Please transcribe the entries below exactly and leave out every picture.

Records for the task:
- Opening Delimiter -

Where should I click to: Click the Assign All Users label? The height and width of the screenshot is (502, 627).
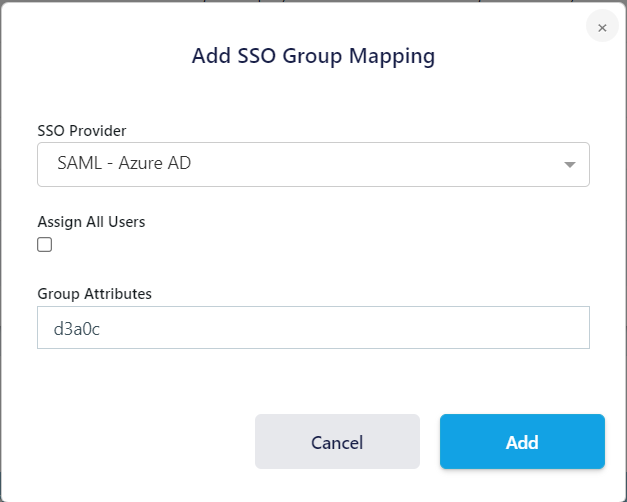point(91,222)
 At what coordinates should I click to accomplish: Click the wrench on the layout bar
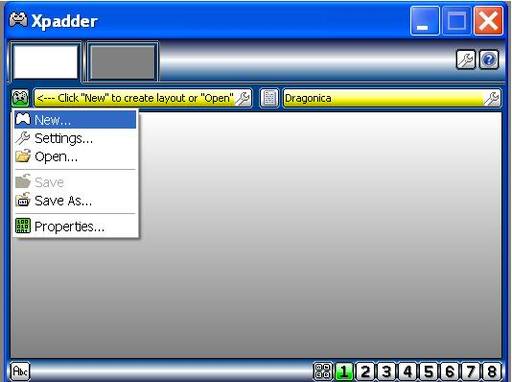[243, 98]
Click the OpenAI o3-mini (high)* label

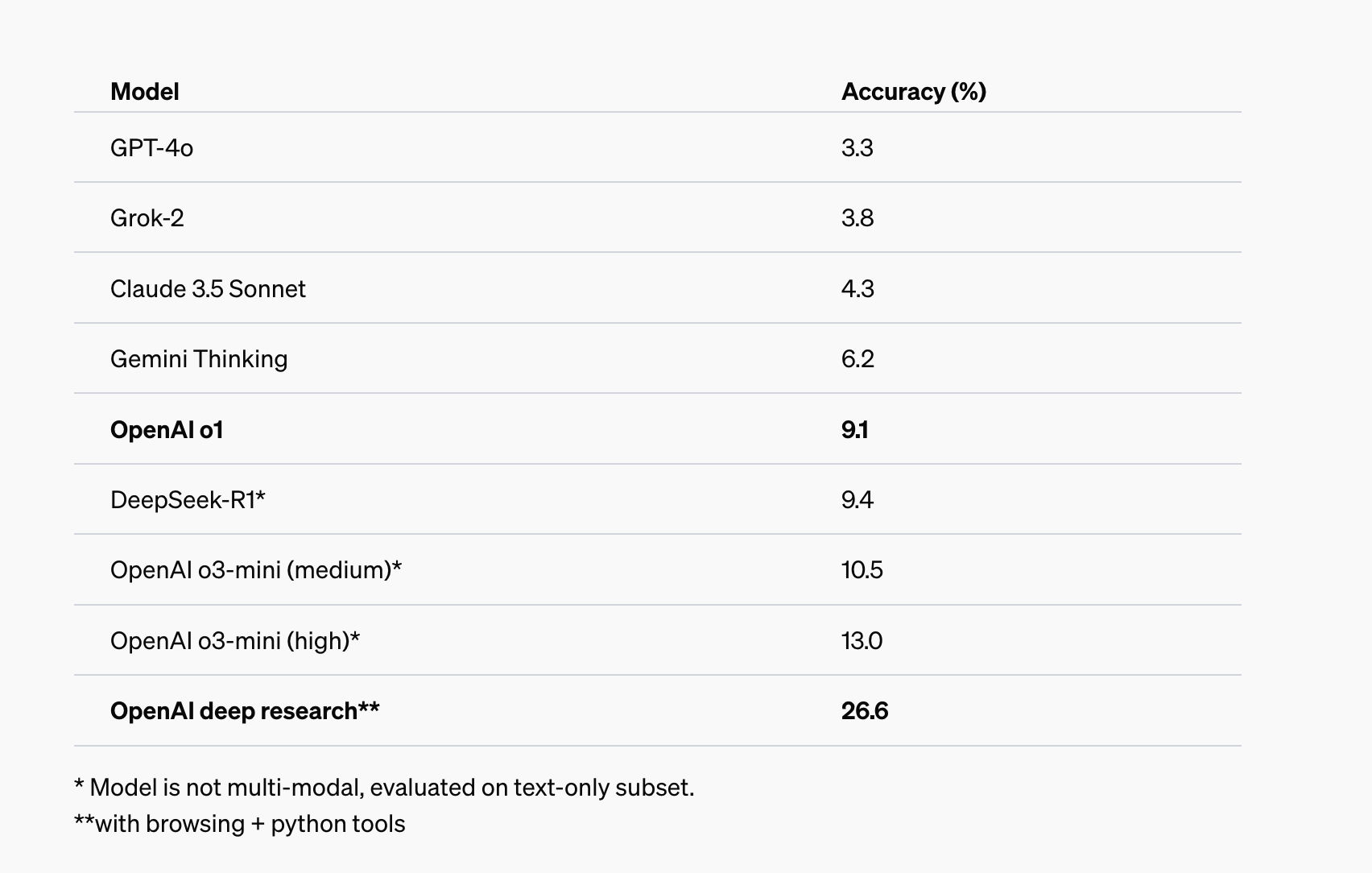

- Closing Delimiter -

Result for this task:
Where should I click to: Click the Assign All Users label? The height and width of the screenshot is (502, 627).
point(91,222)
 At what coordinates should I click to accomplish: Click the wrench on the layout bar
[243, 98]
Click the OpenAI o3-mini (high)* label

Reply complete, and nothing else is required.